The Morrison government’s proposed changes to World Heritage climate action policy are shocking and fail our Great Barrier Reef, the Australian Marine Conservation Society (AMCS) says.
UNESCO, the World Heritage advisory body, has produced a climate action policy designed to protect World Heritage sites. As reported in the Guardian Australia, the Morrison government’s proposed amendments include wanting to delete a pivotal reference to a 1.5C global warming commitment and to halt any inscriptions on the World Heritage In Danger list due to climate change.
If the Morrison government’s amendments are accepted, World Heritage sites like the Great Barrier Reef, which are highly vulnerable to climate change, will be further endangered.
“It is appalling that the Morrison government is not only acting as a handbrake on global climate action but also running interference on international climate policies that aim to protect World Heritage icons like our Great Barrier Reef,” said AMCS Great Barrier Reef campaign manager Dr Lissa Schindler.
“We know that 1.5 degrees of warming is the threshold for coral reefs around the world. For Australia to want to delete a key reference to this is astounding.
“The deletion is contrary to calls from Federal agency the Great Barrier Reef Marine Park Authority, which in 2019 said it was critical global temperature rises remained within 1.5C.
“The World Heritage Committee has outlined the action that needs to be taken to keep the Great Barrier Reef off the World Heritage in danger list.
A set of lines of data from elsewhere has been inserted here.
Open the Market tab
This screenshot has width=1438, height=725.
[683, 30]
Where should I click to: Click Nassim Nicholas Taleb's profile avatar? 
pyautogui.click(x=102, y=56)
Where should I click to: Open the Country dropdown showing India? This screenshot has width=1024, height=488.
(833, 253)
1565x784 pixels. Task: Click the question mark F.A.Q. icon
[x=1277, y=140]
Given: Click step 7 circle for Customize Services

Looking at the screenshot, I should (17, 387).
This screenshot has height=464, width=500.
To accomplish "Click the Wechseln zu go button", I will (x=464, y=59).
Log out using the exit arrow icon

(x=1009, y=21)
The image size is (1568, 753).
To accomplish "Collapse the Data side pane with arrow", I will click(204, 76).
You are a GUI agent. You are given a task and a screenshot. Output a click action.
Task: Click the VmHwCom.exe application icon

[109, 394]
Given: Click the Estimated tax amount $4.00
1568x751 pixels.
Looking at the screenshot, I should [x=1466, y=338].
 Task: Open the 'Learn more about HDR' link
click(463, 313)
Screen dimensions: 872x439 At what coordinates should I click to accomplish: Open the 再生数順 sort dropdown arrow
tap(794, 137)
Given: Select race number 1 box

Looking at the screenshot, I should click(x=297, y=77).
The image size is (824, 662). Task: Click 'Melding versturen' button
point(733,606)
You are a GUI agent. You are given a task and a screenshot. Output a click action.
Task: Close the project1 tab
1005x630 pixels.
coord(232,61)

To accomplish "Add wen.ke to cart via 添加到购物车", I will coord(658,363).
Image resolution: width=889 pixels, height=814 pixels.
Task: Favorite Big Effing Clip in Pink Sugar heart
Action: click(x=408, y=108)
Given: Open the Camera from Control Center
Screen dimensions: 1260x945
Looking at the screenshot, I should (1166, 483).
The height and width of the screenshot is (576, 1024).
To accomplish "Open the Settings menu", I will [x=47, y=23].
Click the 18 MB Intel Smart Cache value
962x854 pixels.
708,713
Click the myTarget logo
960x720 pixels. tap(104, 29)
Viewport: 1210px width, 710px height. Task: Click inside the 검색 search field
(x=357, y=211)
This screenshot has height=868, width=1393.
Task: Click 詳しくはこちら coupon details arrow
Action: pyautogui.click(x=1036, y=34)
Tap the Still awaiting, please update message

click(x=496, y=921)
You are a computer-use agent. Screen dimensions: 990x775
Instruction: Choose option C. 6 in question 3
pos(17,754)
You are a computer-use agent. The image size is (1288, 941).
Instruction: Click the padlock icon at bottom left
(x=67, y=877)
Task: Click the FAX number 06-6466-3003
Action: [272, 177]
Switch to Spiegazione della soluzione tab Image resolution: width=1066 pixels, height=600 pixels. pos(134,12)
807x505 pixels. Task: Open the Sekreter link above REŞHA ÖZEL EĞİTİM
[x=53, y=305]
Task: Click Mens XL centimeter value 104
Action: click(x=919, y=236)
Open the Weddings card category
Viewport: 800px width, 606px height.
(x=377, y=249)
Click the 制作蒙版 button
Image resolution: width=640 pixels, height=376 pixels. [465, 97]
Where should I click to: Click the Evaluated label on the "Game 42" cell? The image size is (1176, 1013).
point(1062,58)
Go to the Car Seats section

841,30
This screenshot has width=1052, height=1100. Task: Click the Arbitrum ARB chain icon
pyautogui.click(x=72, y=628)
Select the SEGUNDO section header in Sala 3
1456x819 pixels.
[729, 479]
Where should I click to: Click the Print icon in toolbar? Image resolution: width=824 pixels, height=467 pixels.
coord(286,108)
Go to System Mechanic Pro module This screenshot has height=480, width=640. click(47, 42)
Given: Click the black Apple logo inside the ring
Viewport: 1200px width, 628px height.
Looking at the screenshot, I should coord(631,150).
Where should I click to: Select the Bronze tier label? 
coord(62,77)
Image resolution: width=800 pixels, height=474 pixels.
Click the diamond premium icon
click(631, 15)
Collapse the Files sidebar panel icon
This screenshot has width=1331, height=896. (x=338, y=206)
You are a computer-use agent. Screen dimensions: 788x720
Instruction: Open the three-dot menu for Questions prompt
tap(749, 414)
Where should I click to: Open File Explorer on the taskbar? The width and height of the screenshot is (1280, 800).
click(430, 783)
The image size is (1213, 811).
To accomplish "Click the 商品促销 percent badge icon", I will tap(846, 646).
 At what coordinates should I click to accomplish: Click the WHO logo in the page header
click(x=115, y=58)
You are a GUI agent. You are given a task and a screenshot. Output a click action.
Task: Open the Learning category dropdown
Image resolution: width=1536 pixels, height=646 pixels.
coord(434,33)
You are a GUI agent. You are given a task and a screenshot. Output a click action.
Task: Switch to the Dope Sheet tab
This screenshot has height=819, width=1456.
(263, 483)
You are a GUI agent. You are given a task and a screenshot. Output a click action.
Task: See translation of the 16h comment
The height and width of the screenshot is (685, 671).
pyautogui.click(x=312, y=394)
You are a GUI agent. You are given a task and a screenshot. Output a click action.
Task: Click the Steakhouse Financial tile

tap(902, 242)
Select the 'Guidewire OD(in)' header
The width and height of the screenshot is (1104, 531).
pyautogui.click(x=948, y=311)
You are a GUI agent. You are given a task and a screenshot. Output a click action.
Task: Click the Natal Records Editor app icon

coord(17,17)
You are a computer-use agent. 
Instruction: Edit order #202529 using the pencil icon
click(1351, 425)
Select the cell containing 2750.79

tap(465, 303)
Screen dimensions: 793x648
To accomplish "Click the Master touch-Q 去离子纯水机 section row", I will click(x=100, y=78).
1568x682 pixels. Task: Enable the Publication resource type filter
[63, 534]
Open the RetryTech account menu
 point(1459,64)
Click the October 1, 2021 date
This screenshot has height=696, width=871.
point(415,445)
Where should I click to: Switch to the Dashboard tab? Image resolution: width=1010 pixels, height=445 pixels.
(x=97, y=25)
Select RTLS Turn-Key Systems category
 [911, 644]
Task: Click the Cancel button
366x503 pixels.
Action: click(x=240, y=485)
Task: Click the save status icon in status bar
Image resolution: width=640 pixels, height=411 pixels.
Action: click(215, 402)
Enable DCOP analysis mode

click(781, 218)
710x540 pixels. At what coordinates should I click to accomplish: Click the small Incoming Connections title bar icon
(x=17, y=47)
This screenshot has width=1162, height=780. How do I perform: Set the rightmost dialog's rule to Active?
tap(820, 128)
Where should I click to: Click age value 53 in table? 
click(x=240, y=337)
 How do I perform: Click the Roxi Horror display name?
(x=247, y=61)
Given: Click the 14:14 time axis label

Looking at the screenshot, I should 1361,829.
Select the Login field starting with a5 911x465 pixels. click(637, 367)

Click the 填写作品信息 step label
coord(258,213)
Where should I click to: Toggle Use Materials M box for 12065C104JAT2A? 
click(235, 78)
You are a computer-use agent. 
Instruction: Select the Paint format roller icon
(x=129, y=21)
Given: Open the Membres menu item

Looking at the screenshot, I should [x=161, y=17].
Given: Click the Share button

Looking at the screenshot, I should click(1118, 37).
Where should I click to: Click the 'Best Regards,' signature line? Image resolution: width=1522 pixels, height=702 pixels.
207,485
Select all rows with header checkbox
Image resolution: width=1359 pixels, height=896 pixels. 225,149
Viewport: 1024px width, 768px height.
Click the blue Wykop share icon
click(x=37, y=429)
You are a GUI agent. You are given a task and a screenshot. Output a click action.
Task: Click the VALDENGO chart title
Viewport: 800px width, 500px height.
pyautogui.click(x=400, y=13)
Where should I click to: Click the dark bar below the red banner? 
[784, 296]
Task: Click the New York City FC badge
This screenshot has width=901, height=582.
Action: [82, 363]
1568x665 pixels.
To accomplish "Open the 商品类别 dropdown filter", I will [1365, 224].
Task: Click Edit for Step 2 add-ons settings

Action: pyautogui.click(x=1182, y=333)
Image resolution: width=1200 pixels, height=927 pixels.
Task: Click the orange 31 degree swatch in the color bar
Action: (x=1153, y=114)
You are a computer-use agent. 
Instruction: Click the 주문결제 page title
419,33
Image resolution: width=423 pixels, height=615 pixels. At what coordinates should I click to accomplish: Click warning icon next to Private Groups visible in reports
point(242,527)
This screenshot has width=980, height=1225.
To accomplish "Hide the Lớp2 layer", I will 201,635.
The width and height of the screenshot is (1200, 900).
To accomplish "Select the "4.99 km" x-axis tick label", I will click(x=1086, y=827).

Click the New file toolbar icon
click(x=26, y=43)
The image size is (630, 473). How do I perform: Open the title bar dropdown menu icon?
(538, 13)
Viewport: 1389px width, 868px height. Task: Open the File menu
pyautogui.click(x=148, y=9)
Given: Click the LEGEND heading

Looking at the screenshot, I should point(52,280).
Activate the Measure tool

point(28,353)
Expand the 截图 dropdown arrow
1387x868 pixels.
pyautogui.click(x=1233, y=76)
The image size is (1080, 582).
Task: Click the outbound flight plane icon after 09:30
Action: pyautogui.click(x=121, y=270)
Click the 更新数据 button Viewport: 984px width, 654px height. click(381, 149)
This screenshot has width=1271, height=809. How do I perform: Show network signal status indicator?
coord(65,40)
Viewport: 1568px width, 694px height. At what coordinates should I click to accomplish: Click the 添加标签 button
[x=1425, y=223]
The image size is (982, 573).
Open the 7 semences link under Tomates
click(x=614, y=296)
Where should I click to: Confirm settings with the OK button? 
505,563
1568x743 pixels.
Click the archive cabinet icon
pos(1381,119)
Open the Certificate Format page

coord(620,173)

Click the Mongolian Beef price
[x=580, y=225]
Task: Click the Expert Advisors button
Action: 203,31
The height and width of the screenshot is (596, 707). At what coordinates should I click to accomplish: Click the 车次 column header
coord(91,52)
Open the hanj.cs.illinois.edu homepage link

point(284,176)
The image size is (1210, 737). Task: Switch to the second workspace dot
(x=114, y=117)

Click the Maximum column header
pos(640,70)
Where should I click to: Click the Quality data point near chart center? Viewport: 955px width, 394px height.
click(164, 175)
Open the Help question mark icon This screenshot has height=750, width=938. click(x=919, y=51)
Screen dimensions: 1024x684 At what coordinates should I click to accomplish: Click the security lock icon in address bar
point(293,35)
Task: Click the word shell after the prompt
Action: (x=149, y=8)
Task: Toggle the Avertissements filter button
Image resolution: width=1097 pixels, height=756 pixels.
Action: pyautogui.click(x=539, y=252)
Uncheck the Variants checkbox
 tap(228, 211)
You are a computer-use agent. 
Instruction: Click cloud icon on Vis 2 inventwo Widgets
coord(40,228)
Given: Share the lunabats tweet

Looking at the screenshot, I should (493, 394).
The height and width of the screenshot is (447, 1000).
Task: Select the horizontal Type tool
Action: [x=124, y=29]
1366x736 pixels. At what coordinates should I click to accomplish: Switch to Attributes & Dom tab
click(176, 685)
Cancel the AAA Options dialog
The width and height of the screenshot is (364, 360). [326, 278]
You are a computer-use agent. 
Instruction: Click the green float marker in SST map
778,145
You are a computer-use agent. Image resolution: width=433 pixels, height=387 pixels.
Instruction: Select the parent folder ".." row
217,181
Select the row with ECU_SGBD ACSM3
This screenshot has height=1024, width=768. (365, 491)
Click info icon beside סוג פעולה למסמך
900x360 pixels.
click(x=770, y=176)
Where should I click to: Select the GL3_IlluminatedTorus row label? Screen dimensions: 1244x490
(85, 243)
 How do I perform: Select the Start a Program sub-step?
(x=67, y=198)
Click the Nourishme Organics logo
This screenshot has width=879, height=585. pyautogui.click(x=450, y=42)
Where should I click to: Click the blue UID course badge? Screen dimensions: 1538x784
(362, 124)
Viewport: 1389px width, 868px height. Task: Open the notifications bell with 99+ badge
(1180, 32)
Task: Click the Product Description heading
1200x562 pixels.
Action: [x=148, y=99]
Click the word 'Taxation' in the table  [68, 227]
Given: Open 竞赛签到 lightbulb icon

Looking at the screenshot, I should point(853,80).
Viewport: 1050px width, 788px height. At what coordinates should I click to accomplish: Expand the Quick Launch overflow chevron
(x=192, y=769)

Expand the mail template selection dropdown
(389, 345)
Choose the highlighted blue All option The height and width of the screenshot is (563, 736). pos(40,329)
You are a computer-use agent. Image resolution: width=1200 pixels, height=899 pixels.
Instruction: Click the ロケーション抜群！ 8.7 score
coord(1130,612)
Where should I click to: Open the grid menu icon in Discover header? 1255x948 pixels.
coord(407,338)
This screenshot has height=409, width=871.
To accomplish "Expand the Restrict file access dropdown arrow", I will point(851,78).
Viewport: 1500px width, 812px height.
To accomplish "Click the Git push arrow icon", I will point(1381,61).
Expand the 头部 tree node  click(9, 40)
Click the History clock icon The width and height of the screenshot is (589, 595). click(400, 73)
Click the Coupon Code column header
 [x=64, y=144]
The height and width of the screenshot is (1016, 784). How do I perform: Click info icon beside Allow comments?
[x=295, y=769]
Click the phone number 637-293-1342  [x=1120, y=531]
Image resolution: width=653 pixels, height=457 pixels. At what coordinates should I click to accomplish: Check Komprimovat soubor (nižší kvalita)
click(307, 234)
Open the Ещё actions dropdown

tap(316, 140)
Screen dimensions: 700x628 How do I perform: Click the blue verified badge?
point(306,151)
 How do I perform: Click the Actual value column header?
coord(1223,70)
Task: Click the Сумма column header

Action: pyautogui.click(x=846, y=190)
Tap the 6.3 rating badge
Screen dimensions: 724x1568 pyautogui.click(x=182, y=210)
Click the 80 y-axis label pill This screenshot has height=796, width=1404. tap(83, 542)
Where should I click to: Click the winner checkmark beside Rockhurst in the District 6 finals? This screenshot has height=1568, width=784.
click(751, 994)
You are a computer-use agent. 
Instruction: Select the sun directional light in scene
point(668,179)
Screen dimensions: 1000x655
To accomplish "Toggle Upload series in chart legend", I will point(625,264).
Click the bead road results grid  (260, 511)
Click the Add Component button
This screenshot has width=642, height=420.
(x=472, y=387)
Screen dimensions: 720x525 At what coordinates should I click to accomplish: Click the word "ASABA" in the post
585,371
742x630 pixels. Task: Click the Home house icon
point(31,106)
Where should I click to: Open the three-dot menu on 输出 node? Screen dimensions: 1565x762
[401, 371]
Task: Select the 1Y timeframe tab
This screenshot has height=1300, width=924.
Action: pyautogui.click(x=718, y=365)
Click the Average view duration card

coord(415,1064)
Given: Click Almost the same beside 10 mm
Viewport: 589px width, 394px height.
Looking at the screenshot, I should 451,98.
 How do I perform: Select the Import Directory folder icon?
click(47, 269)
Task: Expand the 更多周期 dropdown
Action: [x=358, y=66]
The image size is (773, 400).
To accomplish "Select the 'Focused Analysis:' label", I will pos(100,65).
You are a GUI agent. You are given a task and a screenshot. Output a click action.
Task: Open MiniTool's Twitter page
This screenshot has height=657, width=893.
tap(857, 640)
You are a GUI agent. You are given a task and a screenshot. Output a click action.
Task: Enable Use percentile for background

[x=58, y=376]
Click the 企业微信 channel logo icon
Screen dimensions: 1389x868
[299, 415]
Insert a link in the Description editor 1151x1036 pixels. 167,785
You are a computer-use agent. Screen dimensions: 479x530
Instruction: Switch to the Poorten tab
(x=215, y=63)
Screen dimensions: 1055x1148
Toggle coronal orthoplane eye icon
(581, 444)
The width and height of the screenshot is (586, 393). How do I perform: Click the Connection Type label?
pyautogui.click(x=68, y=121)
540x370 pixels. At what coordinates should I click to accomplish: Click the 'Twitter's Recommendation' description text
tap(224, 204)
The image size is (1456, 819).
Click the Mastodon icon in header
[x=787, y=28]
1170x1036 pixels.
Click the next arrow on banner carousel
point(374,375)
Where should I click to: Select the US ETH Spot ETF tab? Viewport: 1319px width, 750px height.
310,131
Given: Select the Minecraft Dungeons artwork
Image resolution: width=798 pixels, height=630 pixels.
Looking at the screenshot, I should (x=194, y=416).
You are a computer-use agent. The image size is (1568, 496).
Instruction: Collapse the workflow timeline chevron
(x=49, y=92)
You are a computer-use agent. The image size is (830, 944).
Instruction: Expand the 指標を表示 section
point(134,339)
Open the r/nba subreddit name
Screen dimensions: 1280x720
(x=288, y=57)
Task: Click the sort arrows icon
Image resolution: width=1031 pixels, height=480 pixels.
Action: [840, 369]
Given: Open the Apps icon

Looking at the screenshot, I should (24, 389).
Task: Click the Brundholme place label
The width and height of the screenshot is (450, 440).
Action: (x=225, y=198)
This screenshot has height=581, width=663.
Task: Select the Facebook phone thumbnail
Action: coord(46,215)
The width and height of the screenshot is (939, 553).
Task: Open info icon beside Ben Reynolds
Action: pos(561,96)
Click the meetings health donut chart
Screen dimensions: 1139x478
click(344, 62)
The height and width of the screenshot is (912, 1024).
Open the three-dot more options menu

Strong action on climate change, water pollution and sustainable fisheries is what the Reef needs.
“The Morrison government needs to stop trying to wriggle out of their World Heritage commitments and get on with the job of protecting the Great Barrier Reef and the tens of thousands of jobs that rely on it.”
UNESCO has recommended that the UN General Assembly reject these and other amendments put forward by Australia and ratify the new policy when it meets later this month.
The revelations come just days after Australia was ranked last out of 60 countries for policies in response to the climate crisis. At the COP26 meeting in Glasgow, so far Australia has refused to sign on to a pledge to cut methane emissions, continued to back coal as other countries have committed to phasing it out and stubbornly refused to improve its weak 2030 emissions targets.
Earlier this year, UNESCO used the government’s own scientific reports to recommend adding the Reef to the list of World Heritage in Danger sites because of the impacts of the climate crisis and water pollution.
Following intensive lobbying from the Morrison government, the World Heritage Committee decided to delay its decision to place the Reef on the ‘in Danger’ list until July 2022.